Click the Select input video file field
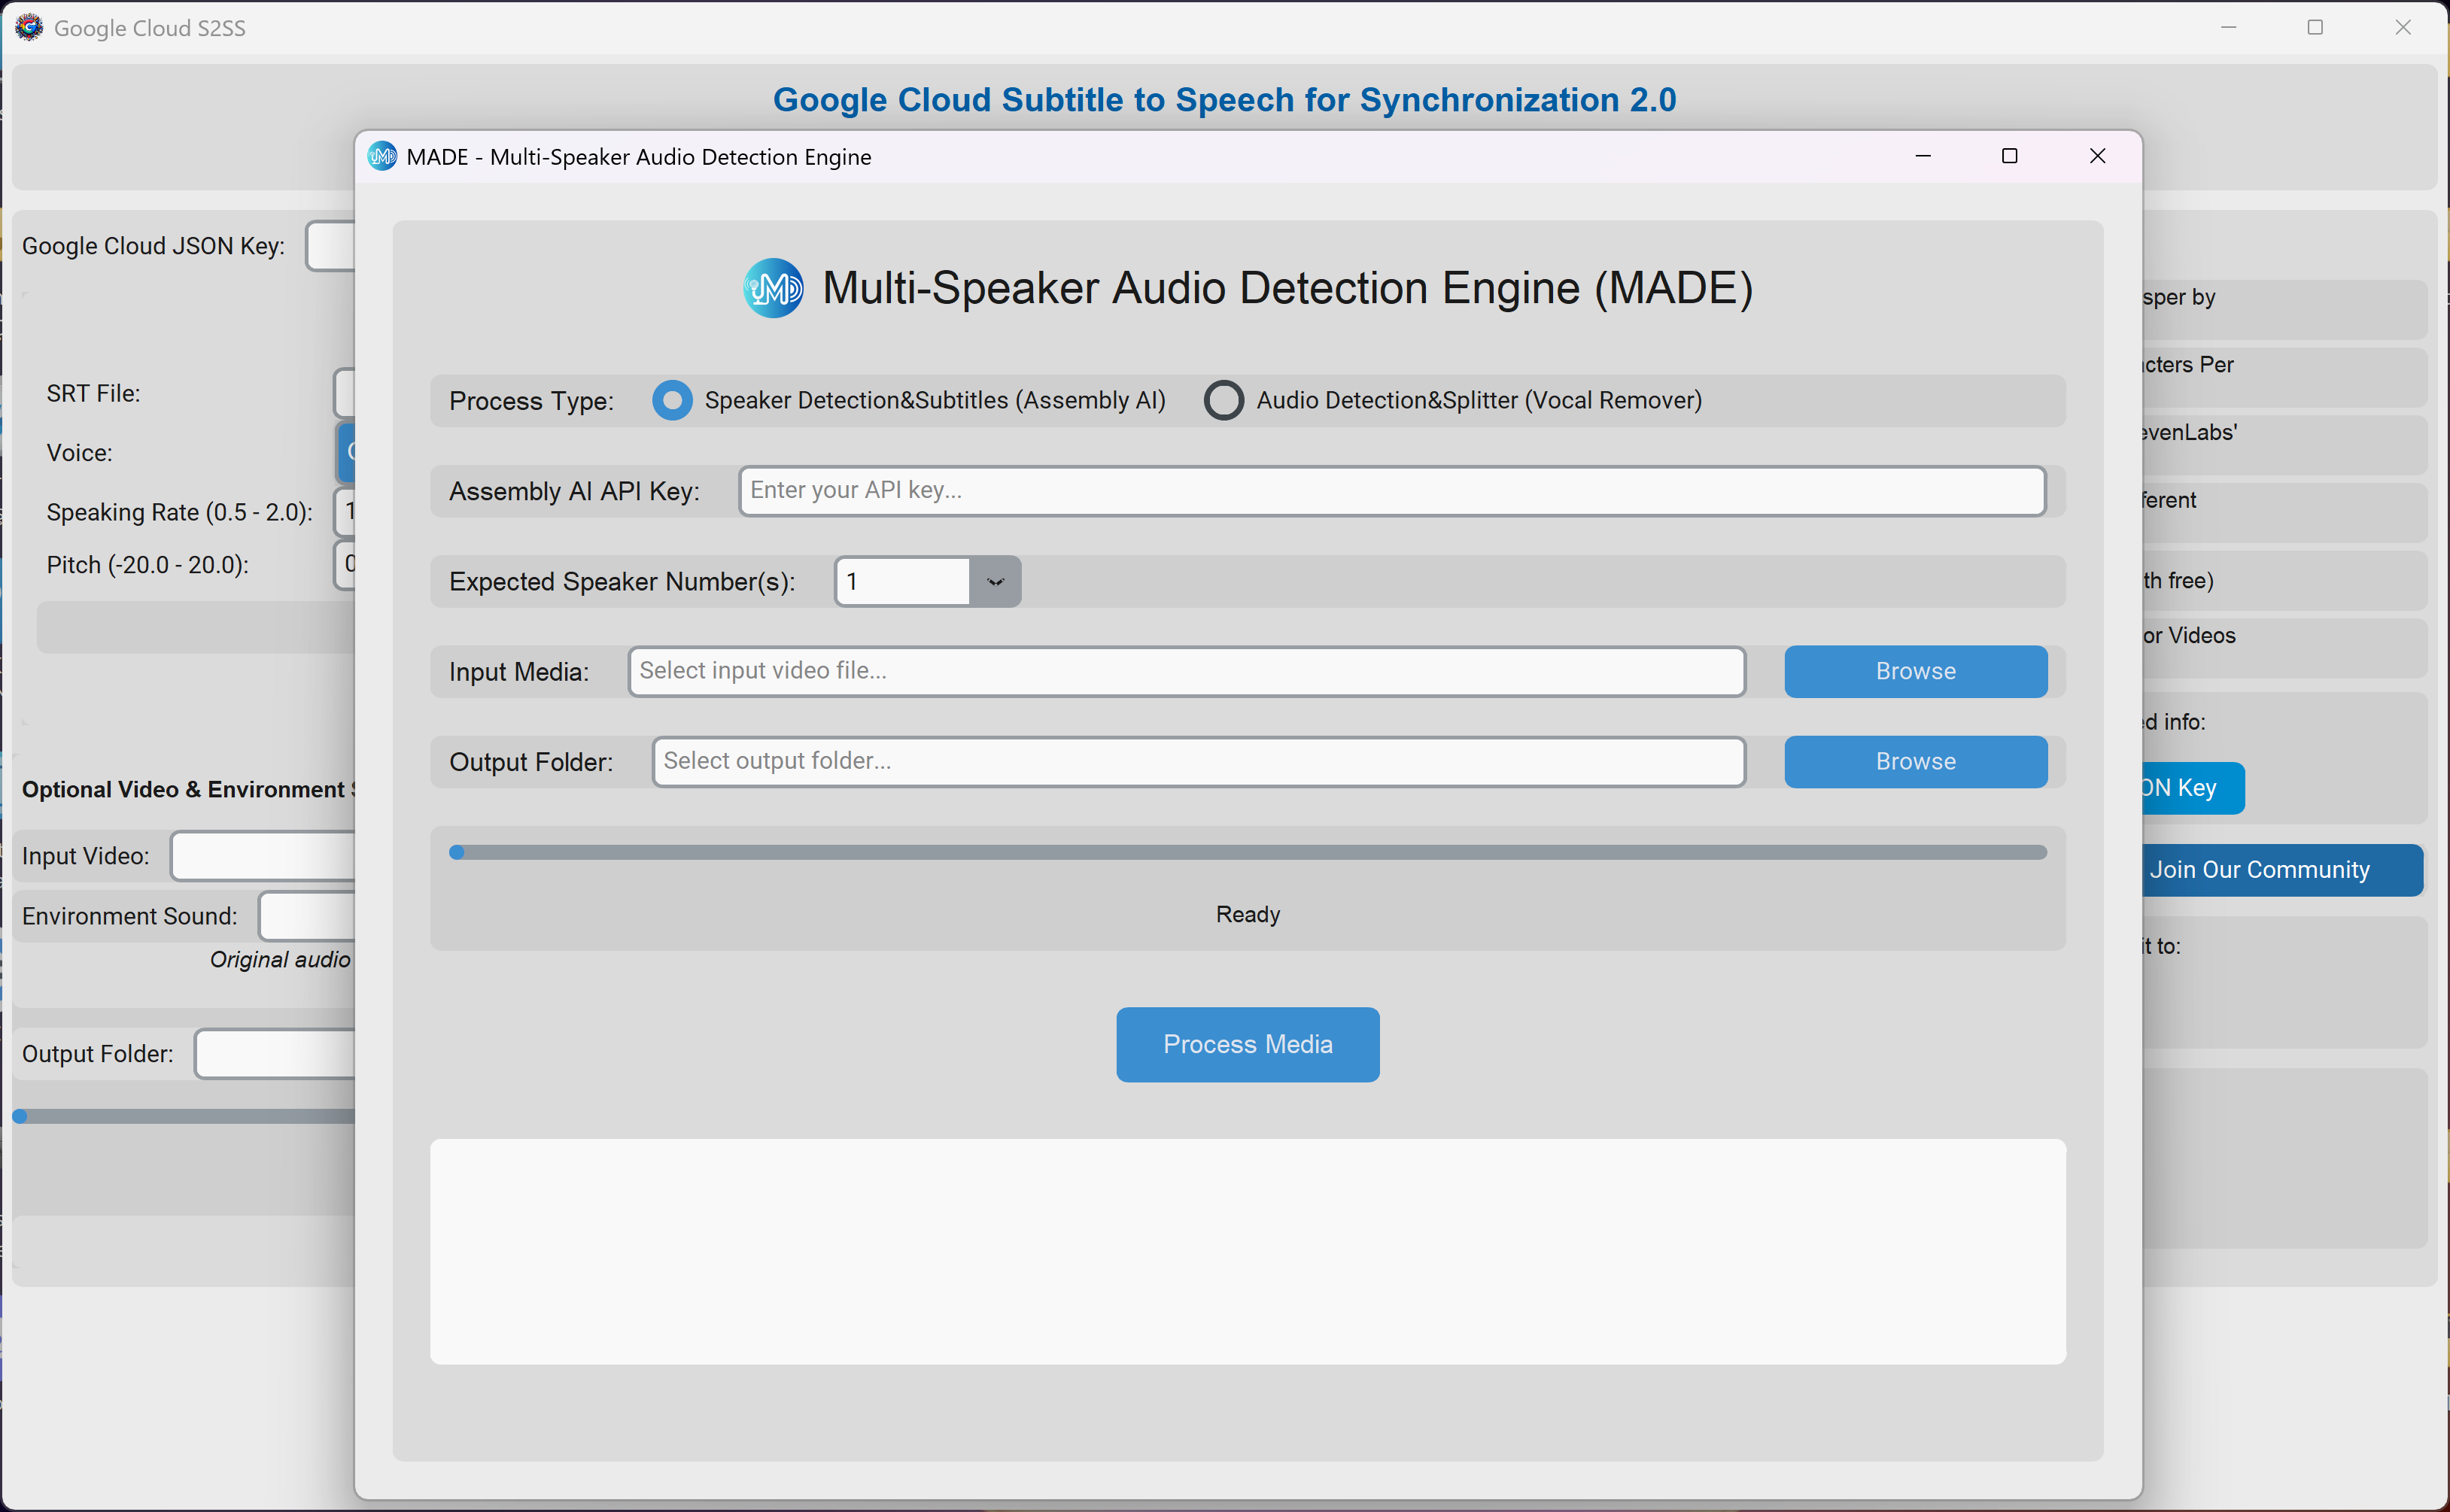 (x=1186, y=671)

==

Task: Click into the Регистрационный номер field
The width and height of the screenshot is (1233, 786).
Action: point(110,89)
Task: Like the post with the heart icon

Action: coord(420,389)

==

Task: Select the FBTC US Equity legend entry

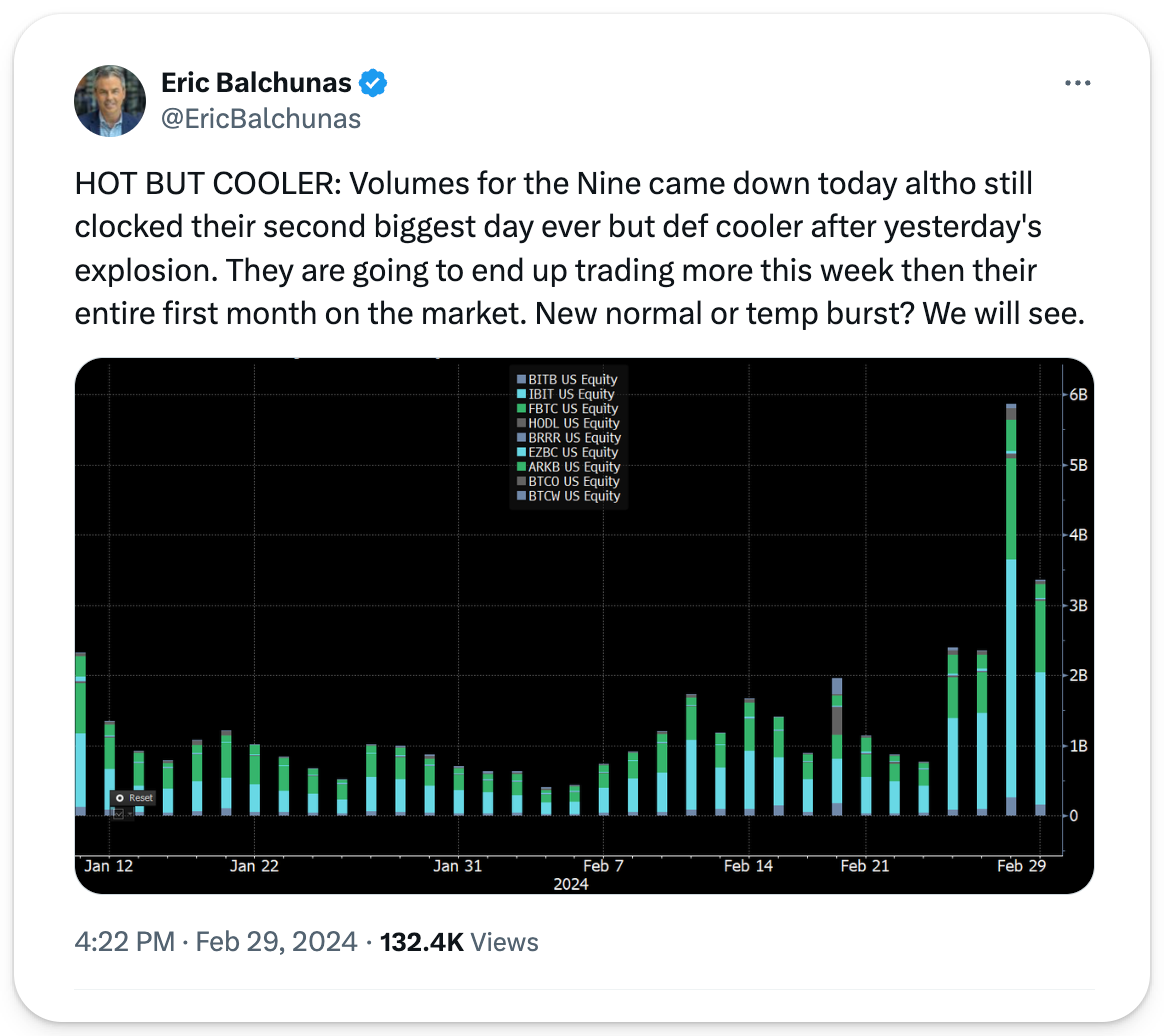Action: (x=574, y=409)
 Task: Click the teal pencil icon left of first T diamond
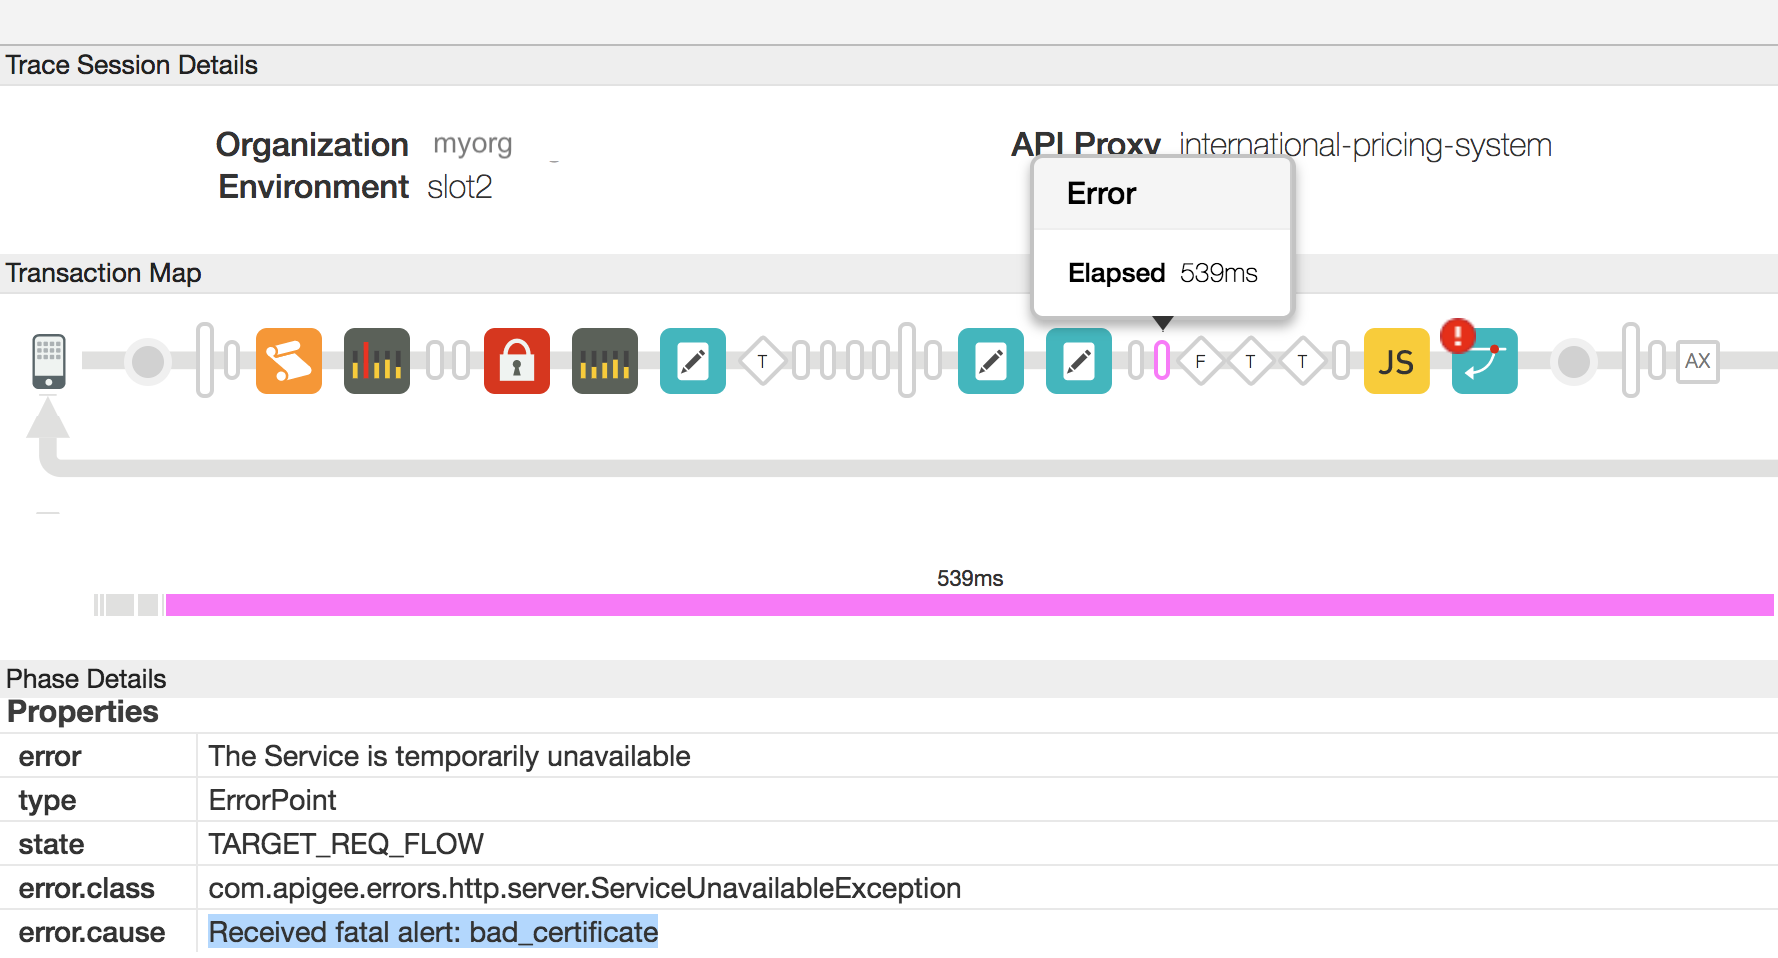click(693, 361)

→ **What to do**: Rewrite the entries from the line with "Task: Click into" up to and including the line with "Action: coord(420,389)", putting "star" in place of "heart" and changing nothing else.

→ **Response to this task**:
Task: Click into the Регистрационный номер field
The width and height of the screenshot is (1233, 786).
Action: point(110,89)
Task: Like the post with the star icon

Action: coord(420,389)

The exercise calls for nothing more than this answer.